All my beer-drinking adolescence (I went to a rugby-playing high school) I thought beer meant lager. South African Breweries’s monopoly has given us the fifth-biggest beer operation in the world, our only hope of combating crime (in the guise of the man who made it the fifth biggest, Meyer Kahn, now South African Police Service chief executive officer) and not much variety.
It would be simplistic and decadent to say the best thing about the dropping of sanctions was the freeing of channels to import beer, but I won’t be tempted. The foreign breweries must have leapt at the chance to sell their wares here, where naive South Africans willingly pay the exchange-rate ratios, the heavy import duties, and the local suppliers’ and retailers’ mark-ups on anything marked “imported”.
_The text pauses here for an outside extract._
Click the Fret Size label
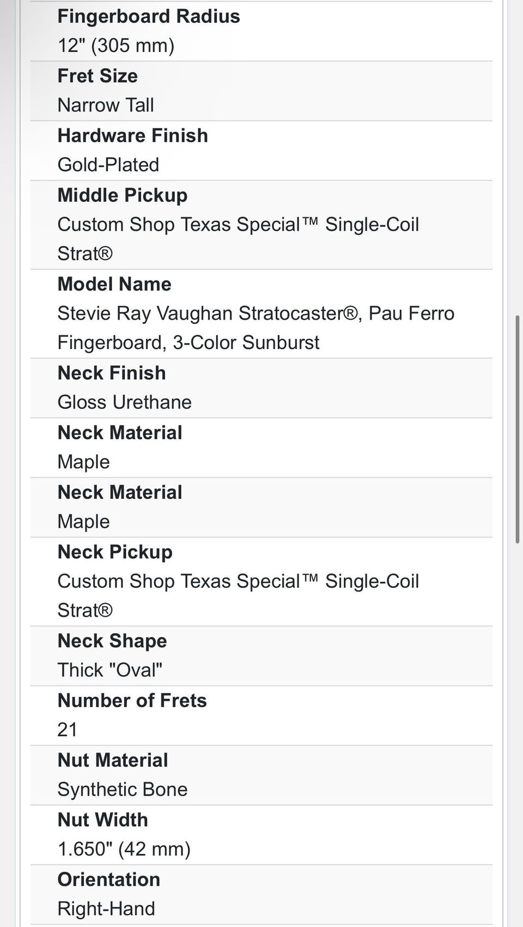The image size is (523, 927). click(x=98, y=76)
Have the word “imported” anywhere on a product and it’s destined to fly off the shelves. Or better still, leave it in its unreadable foreign language and it will move even quicker.
South Africans have suddenly been confronted with not just the few foreign beers available in the late Eighties (Mexico never seemed to have a problem with supplying us, for example) but with all the renowned world beers and an exhaustive range of lesser-known, collectors’ brands.
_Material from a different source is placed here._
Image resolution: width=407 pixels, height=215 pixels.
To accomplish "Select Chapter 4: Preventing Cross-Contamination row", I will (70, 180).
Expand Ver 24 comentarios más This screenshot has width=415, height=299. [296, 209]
Topping the list of imports is the Irish stalwart, Guinness, and its not so heavy cousin, Kilkenny. I was coaxed into drinking it when I was living in London by brilliant adverts featuring Rutger Hauer. Guinness’s dark, rich, stout flavour took some getting used to, but it has gained something of a cult status among beer drinkers. “They give it to pregnant women and horses, you know,” every Irishman I’ve ever met has told me.
Kilkenny has cornered a large following in South Africa, combining the richness and froth of Guinness’s flavour with a much lighter, golden-coloured body. It also has some novelty value as the first “draft” beer from a can, using a “widget” or plastic ring which causes the beer to foam as the can is opened.
And, Achtung, the Bavarians have found us and the market for good Bavarian beer, which is arguably the best beer anyway, is flooded. They know how to make beer in Europe and the Belgian Duvel is the flagship of the rich, hopsy, creamy beers – although
it’s really an ale which has been repeatedly fermented.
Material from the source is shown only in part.